[Begin]

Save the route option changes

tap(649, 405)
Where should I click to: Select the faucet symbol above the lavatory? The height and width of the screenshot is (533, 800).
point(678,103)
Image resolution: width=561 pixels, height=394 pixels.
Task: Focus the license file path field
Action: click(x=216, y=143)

[End]

Repeat every one of the rows above word for word, changing nothing.

EXERCISE SOLUTION:
Save the route option changes

tap(649, 405)
Where should I click to: Select the faucet symbol above the lavatory? The height and width of the screenshot is (533, 800).
point(678,103)
Image resolution: width=561 pixels, height=394 pixels.
Task: Focus the license file path field
Action: click(x=216, y=143)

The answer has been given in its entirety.